Se alojó en un motel con las paredes cubiertas de papel beige y cuadros de caza y pasó dos días viendo televisión y matando cucarachas. Hasta que llegó el jueves. Entonces dejó su habitación, robó un coche del parking del motel y viajó en él toda la noche hasta llegar a la casa de Matías. Tal y como estaba previsto, un cielo borrascoso acompañó a Bruno durante su travesía. Conducía bajo palio.
Cuando llegó a la casa, Bruno no llamó a la puerta. La forzó de una patada y en dos zancadas se plantó ante el sofá del salón, donde Matías dormía la borrachera.“Despierta”.Matías abrió los ojos y, cuando vio a Bruno de pie ante él, su boca se retorció como una serpiente.“Bruno, por favor, no…”“¿No qué, hijo de puta?”“No me dejaron elección.”“¡Me vendiste!”“Bruno, por favor… Me dijeron que si no te delataba me mandarían a la cárcel 20 años.”“Eres un cagado de mierda”, dijo Bruno entre dientes.
Lanzó sus manos a la garganta de Matías y las ciñó como un cepo alrededor de su cuello. Matías no pudo hacer nada para escapar de aquella cárcel de dedos, y en un segundo su nuez crujía clausurando el paso del aire a sus pulmones. Entre sacudidas de dolor y de pánico, Matías abrió la boca en un intento desesperado por respirar, pero lo único que consiguió fue componer esa mueca lapidaria de los que ahorcados.“Muérete”, masculló Bruno.Los muelles del sofá chirriaron cuando el cuerpo de Matías se sacudió en un último espasmo. Y entonces se quedó inmóvil. Muerto por fin, joder, qué alivio.
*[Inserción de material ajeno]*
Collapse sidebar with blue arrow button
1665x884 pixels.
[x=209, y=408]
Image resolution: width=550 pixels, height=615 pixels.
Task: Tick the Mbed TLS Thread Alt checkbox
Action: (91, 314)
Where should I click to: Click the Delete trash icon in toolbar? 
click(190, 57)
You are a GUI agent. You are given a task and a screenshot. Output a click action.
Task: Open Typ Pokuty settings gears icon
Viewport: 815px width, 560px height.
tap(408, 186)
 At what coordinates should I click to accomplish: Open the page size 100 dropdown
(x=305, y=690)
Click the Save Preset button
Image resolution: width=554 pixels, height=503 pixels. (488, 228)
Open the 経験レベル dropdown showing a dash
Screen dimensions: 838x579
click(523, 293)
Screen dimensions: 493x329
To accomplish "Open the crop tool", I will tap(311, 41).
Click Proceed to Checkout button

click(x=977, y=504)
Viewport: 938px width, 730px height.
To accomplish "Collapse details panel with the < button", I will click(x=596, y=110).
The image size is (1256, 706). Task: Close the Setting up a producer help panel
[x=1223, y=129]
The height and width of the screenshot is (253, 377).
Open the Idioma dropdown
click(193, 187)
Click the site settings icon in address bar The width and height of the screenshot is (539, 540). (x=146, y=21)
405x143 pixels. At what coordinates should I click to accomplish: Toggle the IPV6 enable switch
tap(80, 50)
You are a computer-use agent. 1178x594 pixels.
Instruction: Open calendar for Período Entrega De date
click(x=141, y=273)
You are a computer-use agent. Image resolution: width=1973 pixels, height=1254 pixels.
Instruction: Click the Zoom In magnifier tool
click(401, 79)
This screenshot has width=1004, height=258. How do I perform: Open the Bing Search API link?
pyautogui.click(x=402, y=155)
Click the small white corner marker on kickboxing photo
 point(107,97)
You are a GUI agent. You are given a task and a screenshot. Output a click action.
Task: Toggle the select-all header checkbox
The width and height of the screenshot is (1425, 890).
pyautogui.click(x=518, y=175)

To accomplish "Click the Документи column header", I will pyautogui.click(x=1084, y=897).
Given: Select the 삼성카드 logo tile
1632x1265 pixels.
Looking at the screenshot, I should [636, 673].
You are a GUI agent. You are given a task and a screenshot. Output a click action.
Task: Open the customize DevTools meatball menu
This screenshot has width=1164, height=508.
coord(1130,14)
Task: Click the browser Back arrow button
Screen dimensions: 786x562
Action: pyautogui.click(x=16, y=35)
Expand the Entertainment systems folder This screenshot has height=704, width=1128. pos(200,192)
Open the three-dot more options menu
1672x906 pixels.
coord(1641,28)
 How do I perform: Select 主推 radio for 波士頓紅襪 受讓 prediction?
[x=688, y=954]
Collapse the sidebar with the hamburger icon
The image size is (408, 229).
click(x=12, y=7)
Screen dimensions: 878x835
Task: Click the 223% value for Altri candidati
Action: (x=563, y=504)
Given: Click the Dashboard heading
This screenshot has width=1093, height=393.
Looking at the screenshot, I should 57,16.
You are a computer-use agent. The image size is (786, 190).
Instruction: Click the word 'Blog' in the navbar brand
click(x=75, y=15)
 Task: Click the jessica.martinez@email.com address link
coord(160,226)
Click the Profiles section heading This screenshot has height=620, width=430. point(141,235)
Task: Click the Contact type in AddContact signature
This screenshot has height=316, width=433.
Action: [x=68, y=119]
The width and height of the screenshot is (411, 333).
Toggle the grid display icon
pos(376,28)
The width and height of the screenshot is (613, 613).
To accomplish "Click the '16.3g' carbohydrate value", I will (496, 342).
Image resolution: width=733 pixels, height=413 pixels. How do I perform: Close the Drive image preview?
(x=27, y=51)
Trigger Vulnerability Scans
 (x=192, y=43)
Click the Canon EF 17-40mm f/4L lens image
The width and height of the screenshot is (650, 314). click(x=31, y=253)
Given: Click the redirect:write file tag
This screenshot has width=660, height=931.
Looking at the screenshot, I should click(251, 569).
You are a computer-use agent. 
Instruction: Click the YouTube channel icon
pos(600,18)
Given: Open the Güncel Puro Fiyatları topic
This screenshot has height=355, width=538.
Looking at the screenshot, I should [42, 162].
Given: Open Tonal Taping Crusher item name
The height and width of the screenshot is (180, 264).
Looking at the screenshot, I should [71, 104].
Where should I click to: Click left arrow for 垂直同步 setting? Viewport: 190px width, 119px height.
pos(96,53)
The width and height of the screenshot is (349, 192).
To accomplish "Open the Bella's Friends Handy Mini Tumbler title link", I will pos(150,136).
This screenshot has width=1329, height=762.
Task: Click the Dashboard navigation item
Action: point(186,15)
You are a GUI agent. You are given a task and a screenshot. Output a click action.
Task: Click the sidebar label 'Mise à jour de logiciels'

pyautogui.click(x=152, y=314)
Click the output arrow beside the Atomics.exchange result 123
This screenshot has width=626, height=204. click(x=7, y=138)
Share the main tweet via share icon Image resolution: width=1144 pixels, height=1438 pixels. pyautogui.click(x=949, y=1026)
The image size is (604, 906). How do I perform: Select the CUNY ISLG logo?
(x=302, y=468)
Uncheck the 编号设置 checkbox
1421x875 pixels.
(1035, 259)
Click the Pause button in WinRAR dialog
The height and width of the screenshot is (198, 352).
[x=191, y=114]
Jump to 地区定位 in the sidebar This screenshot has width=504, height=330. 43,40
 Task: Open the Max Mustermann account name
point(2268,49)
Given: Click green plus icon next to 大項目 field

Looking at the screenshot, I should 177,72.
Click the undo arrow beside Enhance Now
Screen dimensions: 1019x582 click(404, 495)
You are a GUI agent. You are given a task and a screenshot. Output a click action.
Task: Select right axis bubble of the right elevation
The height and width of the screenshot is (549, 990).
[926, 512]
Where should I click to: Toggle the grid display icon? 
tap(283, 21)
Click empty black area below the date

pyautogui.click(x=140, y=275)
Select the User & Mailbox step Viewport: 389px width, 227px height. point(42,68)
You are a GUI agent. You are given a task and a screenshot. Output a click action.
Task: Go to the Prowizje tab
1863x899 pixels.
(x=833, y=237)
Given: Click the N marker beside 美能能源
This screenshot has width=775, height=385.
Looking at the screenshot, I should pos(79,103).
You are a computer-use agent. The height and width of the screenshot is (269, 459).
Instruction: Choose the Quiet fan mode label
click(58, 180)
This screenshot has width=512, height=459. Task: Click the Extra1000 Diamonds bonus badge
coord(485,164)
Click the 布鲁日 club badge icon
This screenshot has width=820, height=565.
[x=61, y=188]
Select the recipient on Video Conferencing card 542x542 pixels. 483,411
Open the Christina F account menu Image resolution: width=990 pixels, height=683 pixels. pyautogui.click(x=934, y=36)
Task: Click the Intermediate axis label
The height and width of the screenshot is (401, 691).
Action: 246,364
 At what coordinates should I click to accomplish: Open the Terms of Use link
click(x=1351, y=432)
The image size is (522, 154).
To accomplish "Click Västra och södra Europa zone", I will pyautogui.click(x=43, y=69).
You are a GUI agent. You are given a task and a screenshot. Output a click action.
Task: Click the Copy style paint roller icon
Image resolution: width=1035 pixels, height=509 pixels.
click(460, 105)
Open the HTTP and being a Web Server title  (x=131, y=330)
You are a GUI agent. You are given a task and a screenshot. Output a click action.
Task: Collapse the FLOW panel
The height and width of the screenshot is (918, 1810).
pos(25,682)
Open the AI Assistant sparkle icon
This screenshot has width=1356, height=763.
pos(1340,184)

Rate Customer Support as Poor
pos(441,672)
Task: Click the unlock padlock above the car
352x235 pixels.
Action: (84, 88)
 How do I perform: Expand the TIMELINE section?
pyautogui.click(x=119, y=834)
Bruno se quedó sentado junto al cadáver, en silencio, durante unos minutos, tal vez una hora. Le había matado, sí, pero ahora quedaba la fase más importante de su plan, previsto hasta el último detalle.
Cogió el cadáver por los pies y lo arrastró hasta el cuarto de baño. Bruno sabía lo que solía pasar en estos casos. El asesino se aturde, y cuando intenta ocultar el cadáver de su víctima comete alguna torpeza que acaba por ser su perdición. Pero a él no iba a sucederle tal cosa. No iba a dejar la menor huella y, de hecho, ni siquiera iba a dejar un cadáver.
Depositó el cuerpo en el interior de la bañera y lo dejó allí mientras bajaba al sótano de la casa en busca de un cuchillo, una sierra y un machete. Cuando tuvo todo lo que necesitaba, regresó al baño y se puso a trabajar. Pronto iba a empezar a llover.